There is a different vibe here. I actually don’t mind it especially when walking around with a female. But Robert Parish got some further attention, which Kodait couldn’t get enough of. Finally I’ve found a traveller that gets more unwanted attention from gay people more than me! Been a pleasure Scott.



We were staying in a bit of a rough area in little Saigon and the smell of pot was everywhere. In fact the next day in LA when we smelt it I said, “Whoop! I think I smell San Francisco!” There seem to be a lot of people you’d classify as bums and I bought a magazine from a homeless guy and the newspaper mentions how with the occupy Wall Street protestors, the police are confusing who are homeless or demonstrators so the homeless are being asked to move on from there normal park benched home.



Our final drive south and for our last night we hit LA, it would have been nice to do Hwy 1 the whole way but it takes too long so we reached Hollywood by nightfall. The only annoyance of winter is that the sunsets early so minimising your days. Our last night was an obligation to try and have a big one. We gave Hollywood a shake but when we got there hardly any place was open.



It just seemed like I was walking down a bit of George Street in Sydney where the cinemas are. In the end the total amount of drink was zero and we went to bed. The only bar was full of underage kids from the surrounding suburbs probably some celebrity kids.



The next day we were to try and make use of the car. Drive to the cliché destinations. Hollywood again to see the footprints and fingerprints in front of the Mann’s Chinese Theatre, a drive up to Griffin Park and the observatory and Planetarium for the closest view of the Hollywood sign, Beverly Hills than Malibu. It was nice driving through these areas with a car with 3 months of built up dirt on it.



LA just felt like one big suburb really with Beverly Hills having the mansions and Malibu with the ocean. Didn’t do much for me and an anti-climax to what had been an incredible road trip that was beyond expectations.



As my last few hours ticked over we finally had our last few beers and I admitted, “I’m kind of not ready to leave.” I haven’t had that feeling too often in my travels. The beauty of this place is that there are so many things that are so right whilst at the same time, equally, so many things that are so wrong. Luckily I will return briefly to conclude JP5 and perhaps then I will get my fill of the US. Until then my USA journey is not complete.



A big thanks has to go out to Scott my road trip buddy for two months. He now takes over the mantle as the longest human being to survive travelling with thedribbleman. I’m sure there were moments of frustration that we both would like to forget. Like me waking up sometimes 2 hours before Scott did and his alarm being me typing on the computer.



You really get to know a person on a road trip environment - The real person in all their fluctuant glory. Especially after hoeing down the fast food specials and an endless amount of Buffalo wings. Tuesday mornings after the Monday night Football specials were the real deal.

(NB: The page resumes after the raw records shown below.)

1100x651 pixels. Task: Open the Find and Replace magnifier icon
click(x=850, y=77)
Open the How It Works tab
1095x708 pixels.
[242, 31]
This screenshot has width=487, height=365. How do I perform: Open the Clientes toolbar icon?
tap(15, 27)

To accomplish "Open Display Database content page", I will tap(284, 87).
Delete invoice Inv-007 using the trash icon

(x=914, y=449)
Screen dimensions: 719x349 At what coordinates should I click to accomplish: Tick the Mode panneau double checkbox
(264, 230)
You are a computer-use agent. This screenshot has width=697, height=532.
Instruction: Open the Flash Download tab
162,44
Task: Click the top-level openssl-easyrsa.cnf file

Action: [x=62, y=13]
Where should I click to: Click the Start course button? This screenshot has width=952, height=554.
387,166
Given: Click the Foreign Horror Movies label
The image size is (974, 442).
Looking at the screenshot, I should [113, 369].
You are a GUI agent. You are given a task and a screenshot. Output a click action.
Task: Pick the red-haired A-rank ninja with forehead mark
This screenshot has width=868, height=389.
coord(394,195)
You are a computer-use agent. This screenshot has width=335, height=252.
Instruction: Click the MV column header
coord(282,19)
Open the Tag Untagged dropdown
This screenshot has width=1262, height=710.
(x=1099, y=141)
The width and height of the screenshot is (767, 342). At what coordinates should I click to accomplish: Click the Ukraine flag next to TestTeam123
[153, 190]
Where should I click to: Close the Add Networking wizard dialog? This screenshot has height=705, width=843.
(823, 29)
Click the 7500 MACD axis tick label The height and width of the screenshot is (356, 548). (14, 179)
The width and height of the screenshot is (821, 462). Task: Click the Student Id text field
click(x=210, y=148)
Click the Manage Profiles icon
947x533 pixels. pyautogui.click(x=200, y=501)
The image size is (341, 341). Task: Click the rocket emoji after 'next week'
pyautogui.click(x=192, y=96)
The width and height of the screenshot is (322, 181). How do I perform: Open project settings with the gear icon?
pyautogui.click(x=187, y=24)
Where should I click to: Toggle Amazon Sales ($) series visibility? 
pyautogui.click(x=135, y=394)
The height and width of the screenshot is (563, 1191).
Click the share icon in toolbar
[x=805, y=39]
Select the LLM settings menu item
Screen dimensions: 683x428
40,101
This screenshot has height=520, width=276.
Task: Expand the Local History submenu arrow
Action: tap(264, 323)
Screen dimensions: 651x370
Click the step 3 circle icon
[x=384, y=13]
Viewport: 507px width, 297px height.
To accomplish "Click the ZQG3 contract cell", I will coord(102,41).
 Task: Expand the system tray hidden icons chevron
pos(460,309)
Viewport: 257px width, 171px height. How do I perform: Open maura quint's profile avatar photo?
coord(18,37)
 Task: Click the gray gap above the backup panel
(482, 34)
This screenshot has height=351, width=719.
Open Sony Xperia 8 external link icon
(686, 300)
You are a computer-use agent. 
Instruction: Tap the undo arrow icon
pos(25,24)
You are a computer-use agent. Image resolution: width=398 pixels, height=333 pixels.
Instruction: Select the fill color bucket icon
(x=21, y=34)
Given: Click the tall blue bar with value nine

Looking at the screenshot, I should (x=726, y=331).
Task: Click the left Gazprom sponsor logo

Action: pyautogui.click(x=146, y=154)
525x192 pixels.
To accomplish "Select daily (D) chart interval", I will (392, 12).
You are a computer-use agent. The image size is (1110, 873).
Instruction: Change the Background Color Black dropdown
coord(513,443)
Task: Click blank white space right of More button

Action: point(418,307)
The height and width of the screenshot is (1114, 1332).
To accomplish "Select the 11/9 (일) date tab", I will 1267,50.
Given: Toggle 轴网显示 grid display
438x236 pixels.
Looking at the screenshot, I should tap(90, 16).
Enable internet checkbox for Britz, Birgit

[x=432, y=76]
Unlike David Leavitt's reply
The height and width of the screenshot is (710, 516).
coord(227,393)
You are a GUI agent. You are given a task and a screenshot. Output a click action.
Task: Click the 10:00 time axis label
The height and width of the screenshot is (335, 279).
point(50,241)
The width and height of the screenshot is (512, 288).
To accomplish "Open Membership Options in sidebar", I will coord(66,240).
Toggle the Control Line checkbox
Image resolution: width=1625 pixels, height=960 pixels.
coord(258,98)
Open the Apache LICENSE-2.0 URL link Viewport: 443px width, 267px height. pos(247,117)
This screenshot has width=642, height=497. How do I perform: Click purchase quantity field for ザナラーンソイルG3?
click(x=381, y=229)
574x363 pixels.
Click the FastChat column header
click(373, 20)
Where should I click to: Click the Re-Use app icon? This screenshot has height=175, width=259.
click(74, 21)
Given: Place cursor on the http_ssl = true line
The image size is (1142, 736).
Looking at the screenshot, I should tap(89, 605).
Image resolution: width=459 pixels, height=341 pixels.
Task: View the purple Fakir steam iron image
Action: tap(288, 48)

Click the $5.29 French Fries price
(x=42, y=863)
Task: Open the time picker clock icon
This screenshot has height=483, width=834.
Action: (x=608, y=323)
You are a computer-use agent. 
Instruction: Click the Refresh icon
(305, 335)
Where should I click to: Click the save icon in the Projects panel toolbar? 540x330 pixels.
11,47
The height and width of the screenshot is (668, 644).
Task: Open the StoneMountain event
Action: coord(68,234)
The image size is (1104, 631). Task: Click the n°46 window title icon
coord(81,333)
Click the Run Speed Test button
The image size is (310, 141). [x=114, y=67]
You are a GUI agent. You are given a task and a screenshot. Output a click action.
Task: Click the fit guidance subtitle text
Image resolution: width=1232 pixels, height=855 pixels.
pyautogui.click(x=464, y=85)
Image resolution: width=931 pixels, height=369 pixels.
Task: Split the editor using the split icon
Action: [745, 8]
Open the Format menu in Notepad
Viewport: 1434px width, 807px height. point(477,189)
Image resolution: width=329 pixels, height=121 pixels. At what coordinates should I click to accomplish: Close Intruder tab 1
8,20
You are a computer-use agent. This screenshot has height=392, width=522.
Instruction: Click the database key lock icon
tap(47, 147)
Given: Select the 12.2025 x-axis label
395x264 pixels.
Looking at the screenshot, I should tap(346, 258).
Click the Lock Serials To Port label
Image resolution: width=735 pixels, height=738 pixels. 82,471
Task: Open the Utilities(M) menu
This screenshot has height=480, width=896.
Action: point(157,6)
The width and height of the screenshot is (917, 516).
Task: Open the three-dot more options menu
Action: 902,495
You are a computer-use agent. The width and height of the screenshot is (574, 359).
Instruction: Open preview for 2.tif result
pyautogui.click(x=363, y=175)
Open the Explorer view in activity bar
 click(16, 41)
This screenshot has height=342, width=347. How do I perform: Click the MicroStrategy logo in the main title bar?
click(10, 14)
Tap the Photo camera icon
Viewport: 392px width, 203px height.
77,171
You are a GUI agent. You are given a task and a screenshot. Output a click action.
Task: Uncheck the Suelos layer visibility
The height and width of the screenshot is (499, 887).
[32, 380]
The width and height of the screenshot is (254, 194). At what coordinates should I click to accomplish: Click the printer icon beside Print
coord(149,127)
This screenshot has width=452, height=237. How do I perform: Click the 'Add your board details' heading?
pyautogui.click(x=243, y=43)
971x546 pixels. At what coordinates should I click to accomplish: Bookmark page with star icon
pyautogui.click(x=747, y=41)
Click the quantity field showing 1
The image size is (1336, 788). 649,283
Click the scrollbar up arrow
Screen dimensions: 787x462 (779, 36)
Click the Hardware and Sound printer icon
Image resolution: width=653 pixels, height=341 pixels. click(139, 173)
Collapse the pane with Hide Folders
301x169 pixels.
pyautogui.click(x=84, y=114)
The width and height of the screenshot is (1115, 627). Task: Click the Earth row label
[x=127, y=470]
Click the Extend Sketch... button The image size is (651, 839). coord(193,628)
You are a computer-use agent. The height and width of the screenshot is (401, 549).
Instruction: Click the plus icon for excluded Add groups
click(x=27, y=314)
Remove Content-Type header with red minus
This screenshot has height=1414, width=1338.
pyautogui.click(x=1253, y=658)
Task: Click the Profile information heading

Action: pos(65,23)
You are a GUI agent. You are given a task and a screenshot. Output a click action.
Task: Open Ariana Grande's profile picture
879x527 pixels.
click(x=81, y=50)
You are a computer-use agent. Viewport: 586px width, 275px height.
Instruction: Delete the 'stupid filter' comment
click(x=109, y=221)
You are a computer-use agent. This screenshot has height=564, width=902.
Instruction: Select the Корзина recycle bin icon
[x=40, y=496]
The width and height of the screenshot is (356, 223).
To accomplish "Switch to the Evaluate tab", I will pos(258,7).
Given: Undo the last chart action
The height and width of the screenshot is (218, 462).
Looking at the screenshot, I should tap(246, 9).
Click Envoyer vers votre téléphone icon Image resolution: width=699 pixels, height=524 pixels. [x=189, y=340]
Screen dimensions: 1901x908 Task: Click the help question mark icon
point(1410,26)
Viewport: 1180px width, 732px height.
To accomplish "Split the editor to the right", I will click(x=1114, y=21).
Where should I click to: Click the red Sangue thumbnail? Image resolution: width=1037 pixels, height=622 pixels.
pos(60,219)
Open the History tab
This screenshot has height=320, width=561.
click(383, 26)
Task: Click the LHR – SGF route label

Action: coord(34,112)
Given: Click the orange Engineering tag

But I wouldn’t change too much of what we did and the experiences we had. I lucked out in the end when we joined forces. He could have even saved me from a serious accident too because I was exhausted after the first month. On Scott’s (AKA: Robert Parish’s) first shift behind the wheel I feel asleep in the passengers seat for about a minute and woke up suddenly and floundered around desperate to find the wheel, the gear stick, the brakes, anything. Bellowing out a panicked “Brrah!” I realised soon after Scott saved my life (to sound dramatic.)



The stories from Chicago onwards are as much his as they are mine but in his own words would be far more condensed to my long-winded dribble I can’t seem to avoid. Thanks again Scott and to the people who gave up their time to read our adventures. JP5 has not finished but we are nearing the end.